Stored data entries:
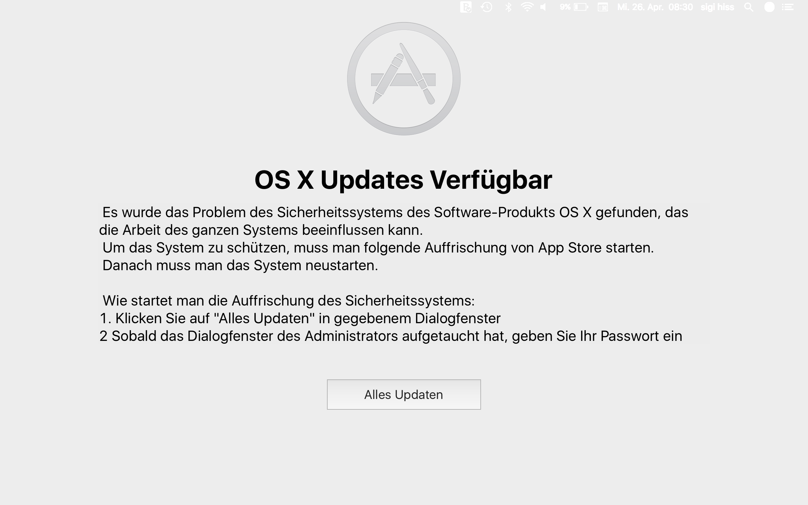
Task: Click the Alles Updaten button
Action: (x=404, y=394)
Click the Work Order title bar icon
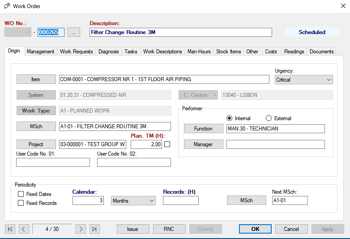Screen dimensions: 350x239 pyautogui.click(x=7, y=6)
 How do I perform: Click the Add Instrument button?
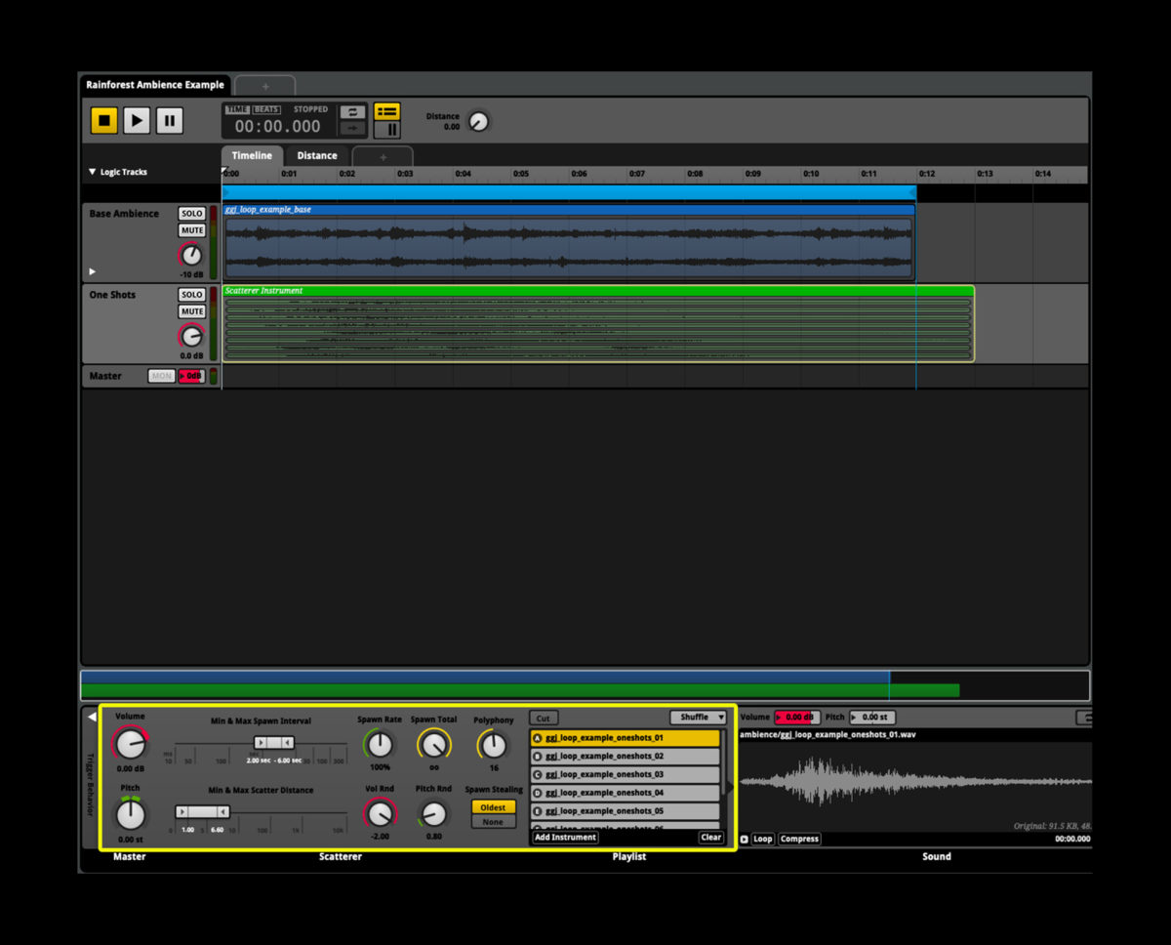click(x=564, y=837)
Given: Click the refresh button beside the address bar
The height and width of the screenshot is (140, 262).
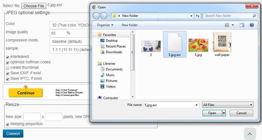Looking at the screenshot, I should 198,16.
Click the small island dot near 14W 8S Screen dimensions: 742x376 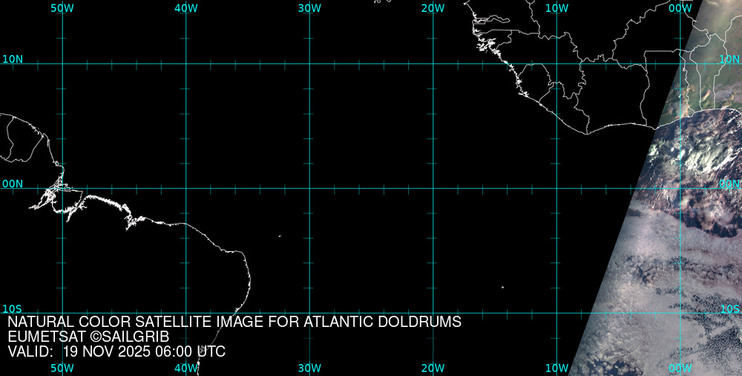point(502,287)
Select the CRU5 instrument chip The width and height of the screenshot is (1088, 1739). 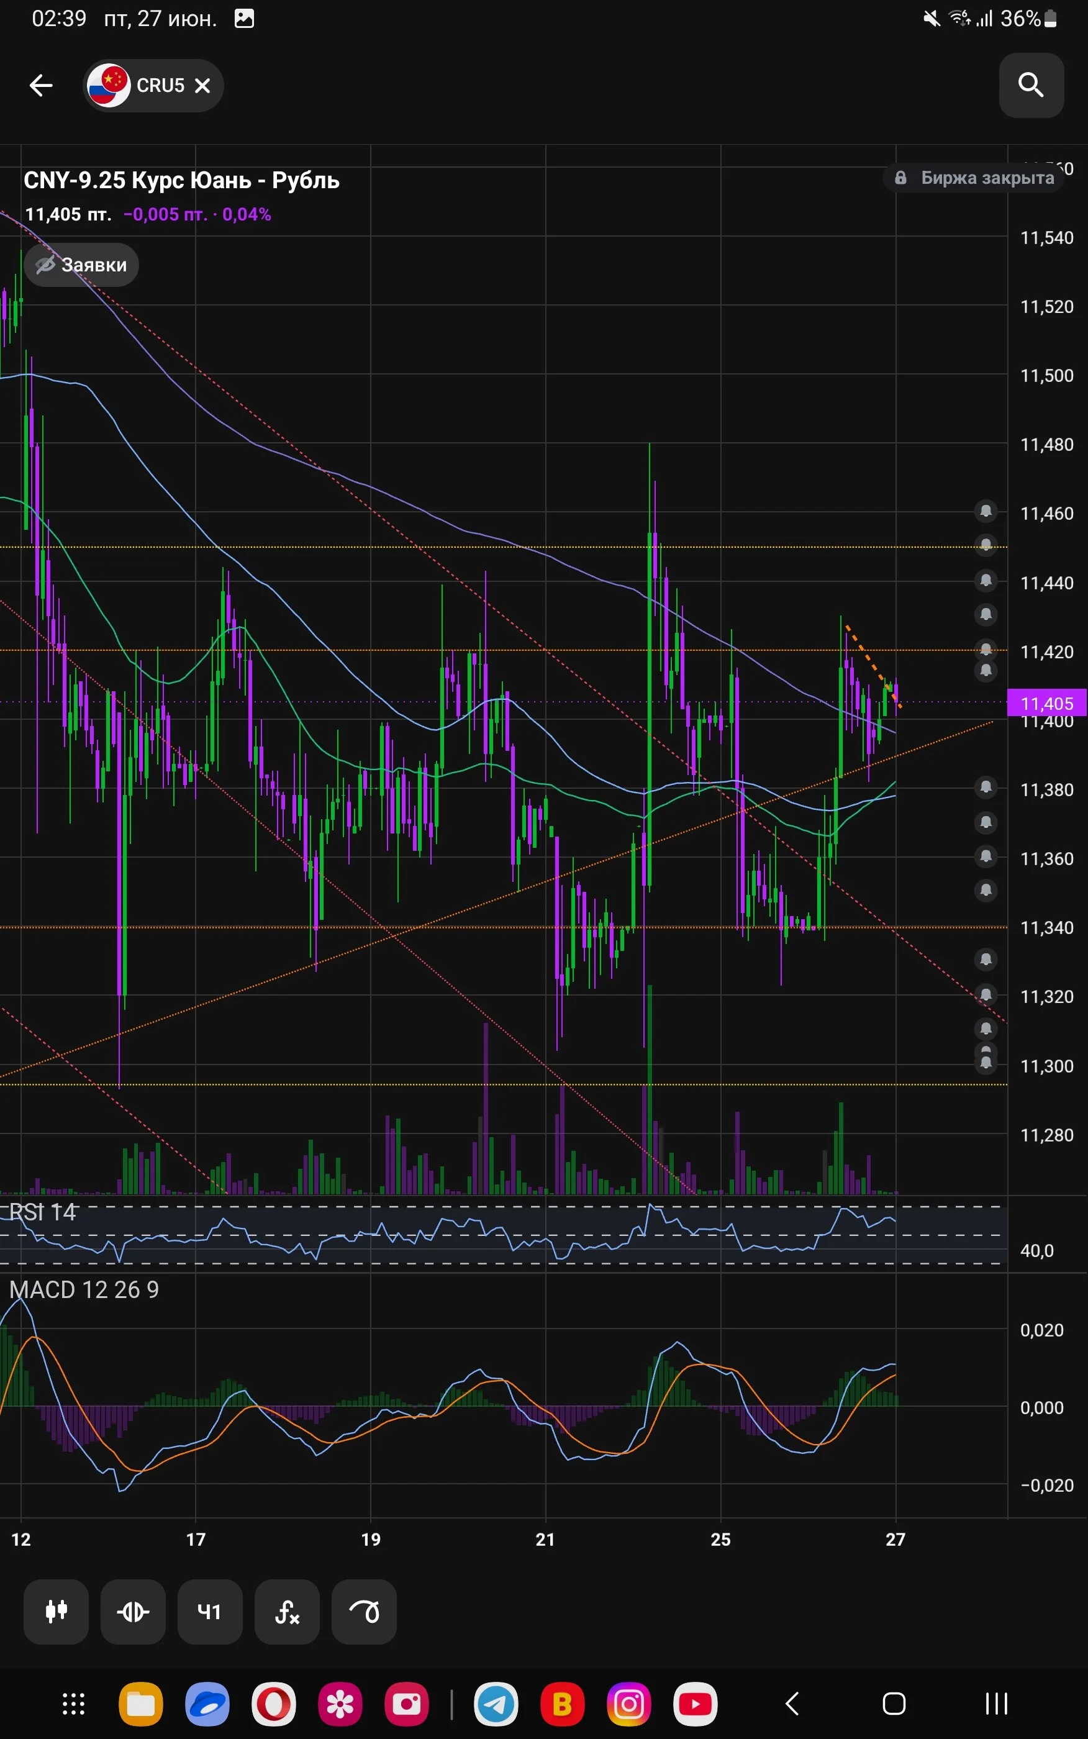click(x=153, y=86)
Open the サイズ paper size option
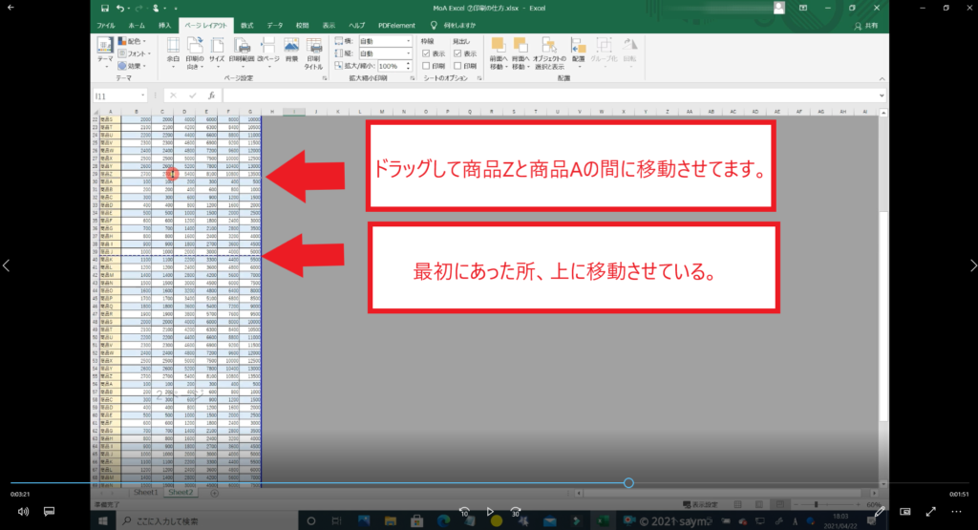The width and height of the screenshot is (978, 530). point(217,52)
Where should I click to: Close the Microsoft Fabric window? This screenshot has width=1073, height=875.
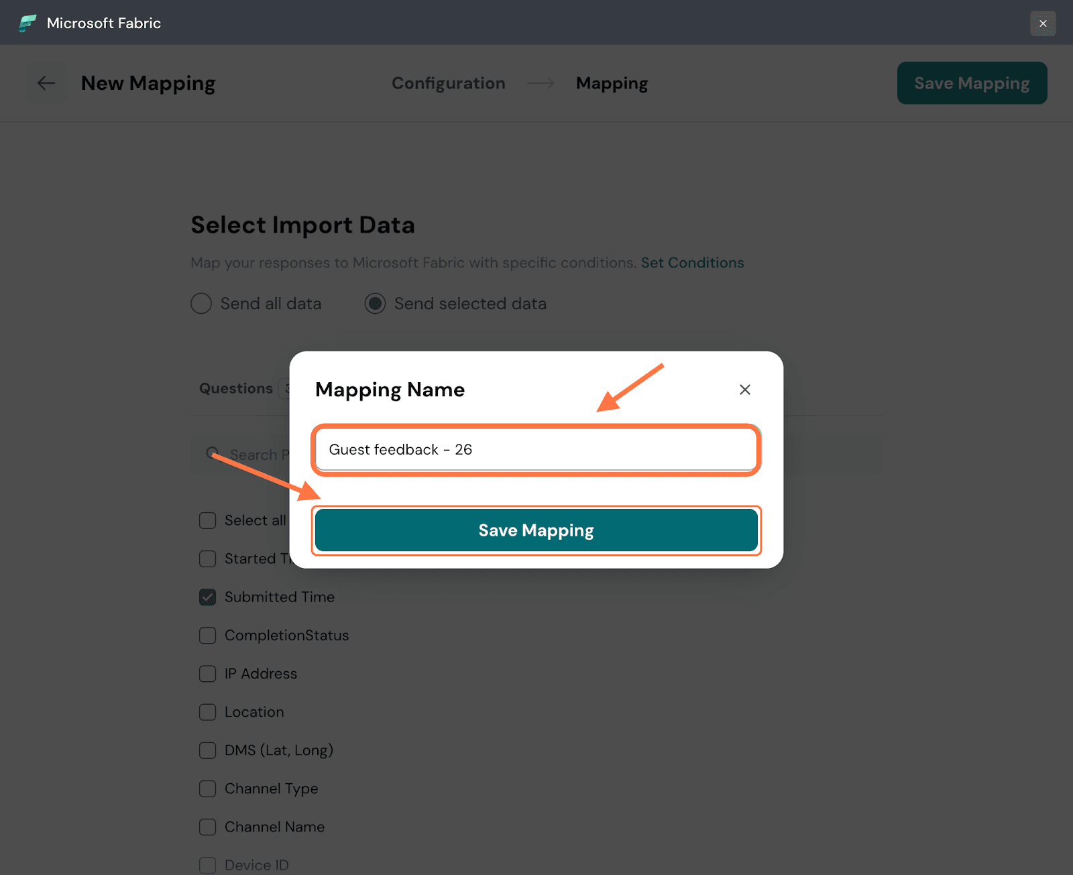coord(1043,23)
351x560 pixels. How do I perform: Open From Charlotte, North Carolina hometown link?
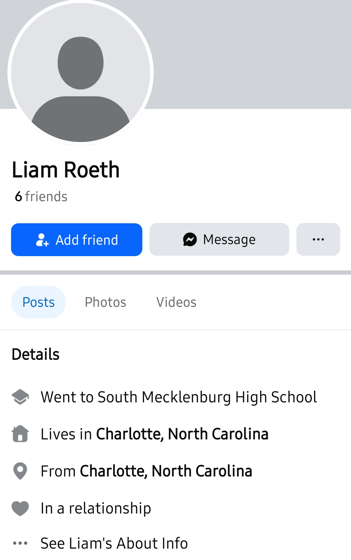tap(166, 471)
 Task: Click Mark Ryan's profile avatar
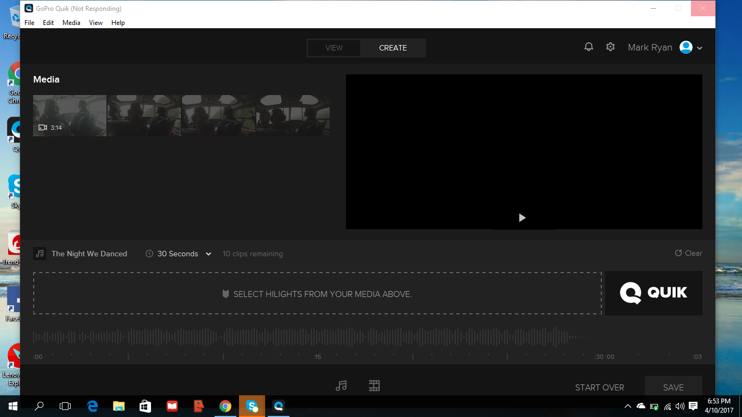[x=685, y=47]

**Work to complete:**
Give again exactly the lines from the one holding "Open the サイズ paper size option" to the final line of the records, both ends included; any pictures stay out.

**Exercise response:**
Open the サイズ paper size option
The width and height of the screenshot is (978, 530). point(217,52)
Where should I click to: Close the Microsoft Fabric window? This screenshot has width=1073, height=875.
coord(1043,23)
351x560 pixels. How do I perform: Open From Charlotte, North Carolina hometown link?
tap(166, 471)
 Task: Click Mark Ryan's profile avatar
[x=685, y=47]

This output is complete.